- [Source excerpt]:
[BEGIN]

Ang’s research aims to challenge well-received wisdom in academia and policy circles that development requires, as a pre-requisite, legal rational public institutions free from petty predation. Her study of China suggests that at early stages of development, transitional administrative structures, though risky and less-than-ideal, are more pragmatic than “international best practices” that are either incompatible with the realities of developing countries, or worse, may backfire. “While much is already known about the set of first-best governing institutions that support market development, much less is known about second-best options. And China happens to be the richest and most exciting laboratory for the study of these second-best options,” said Professor Ang.
Teaching and Courses on China
Prof. Ang is currently teaching an undergraduate course on China, “State and Market in Contemporary China” and a graduate seminar, “Comparative Politics and Reform in China.” Her more recent projects explore patterns of regulatory inspections, how connections with the state influences firms’ operations and use of law, as well as the changing economic role of local governments.
About Yuen Yuen Ang
Ang received a Ph.D. in Political Science at Stanford University in January 2010. Her dissertation was titled “State, Market, and Bureau-Contracting in Reform China.” She graduated from Colorado College in 2002, focusing then on political theory, with Summa Cum Laude. Before plunging into her study of state bureaucracies in China, she had served as a civil servant in the Ministry of Trade & Industry in Singapore, during which she was involved in negotiations of the ASEAN-China free trade agreement.

[END]

Answer these from the passage on Yuen Yuen Ang:
1. From which university did Ang receive her Ph.D.?
2. What is the title of the graduate seminar Ang is currently teaching?
3. In which ministry did Ang serve as a civil servant?
The data that come next play no part in this exercise.

- [Data extract]:
[BEGIN]

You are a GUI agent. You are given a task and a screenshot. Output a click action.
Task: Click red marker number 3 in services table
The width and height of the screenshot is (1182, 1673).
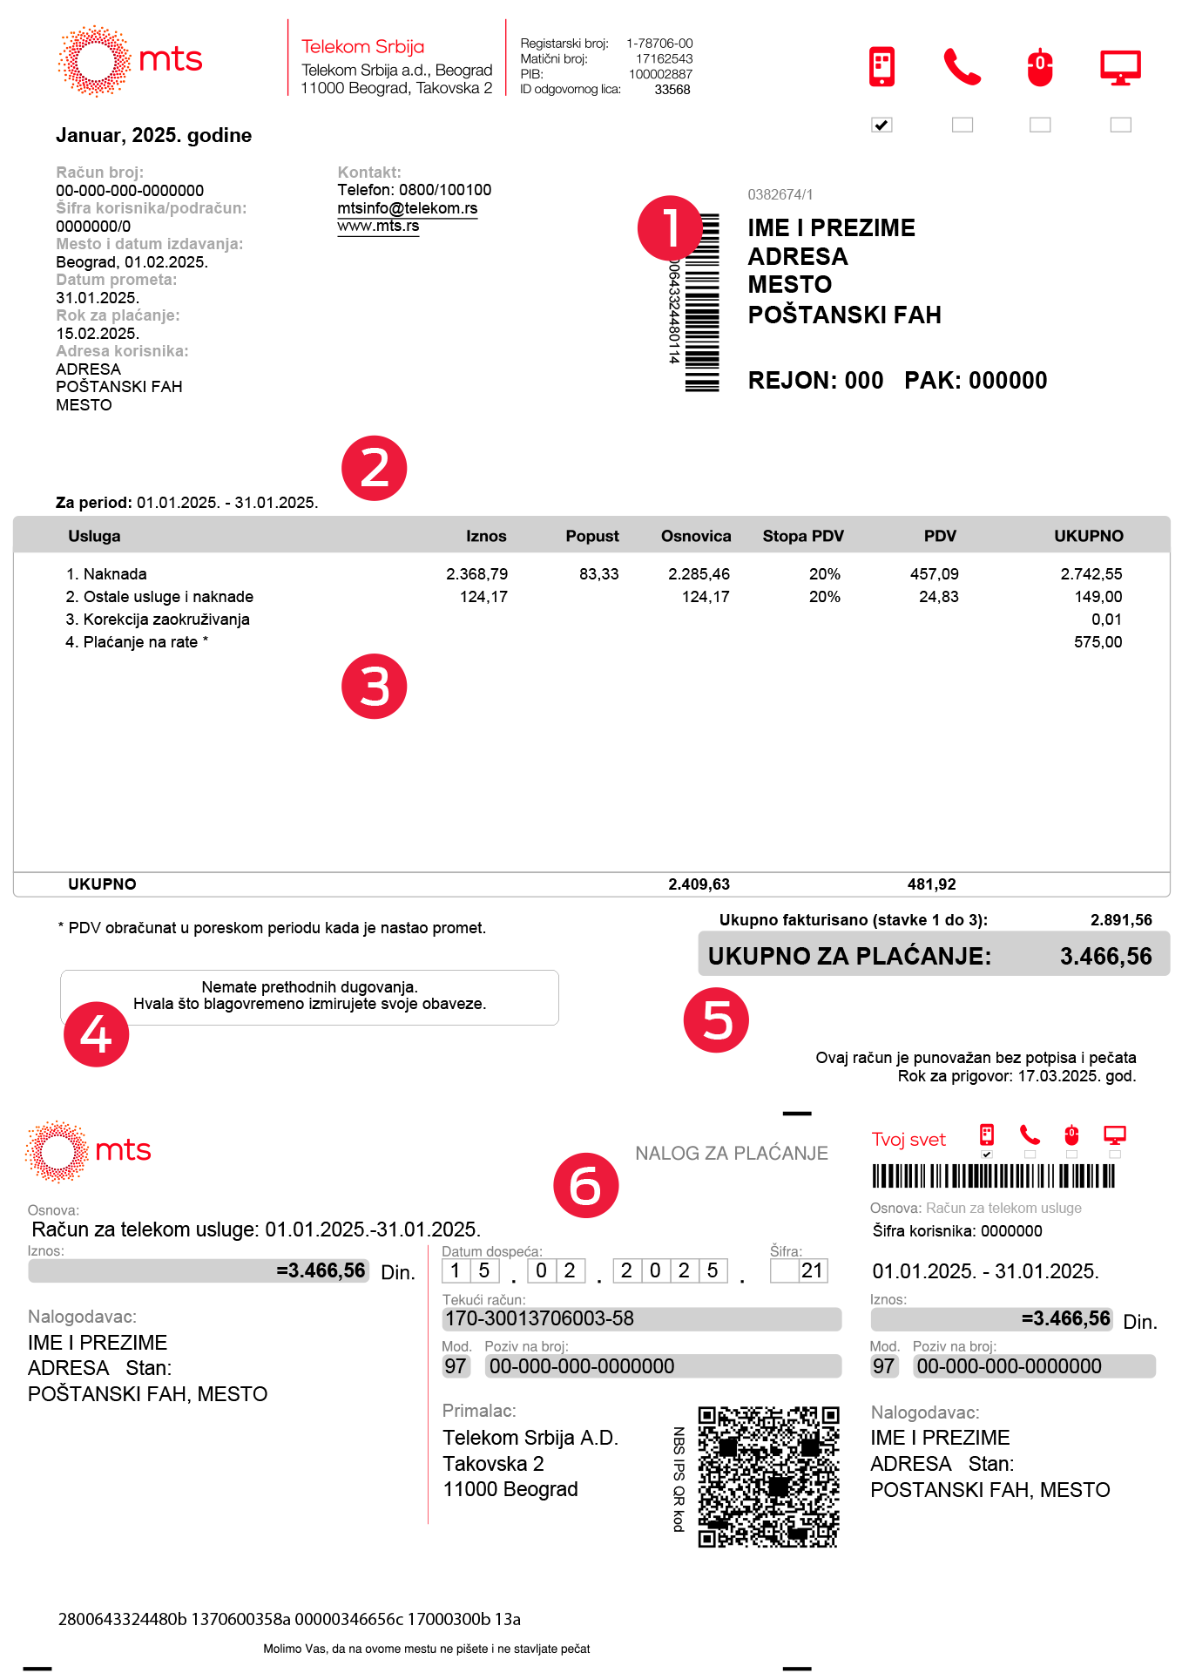374,687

[END]

- [Problem solution]:
1. Stanford University.
2. "Comparative Politics and Reform in China."
3. The Ministry of Trade & Industry in Singapore.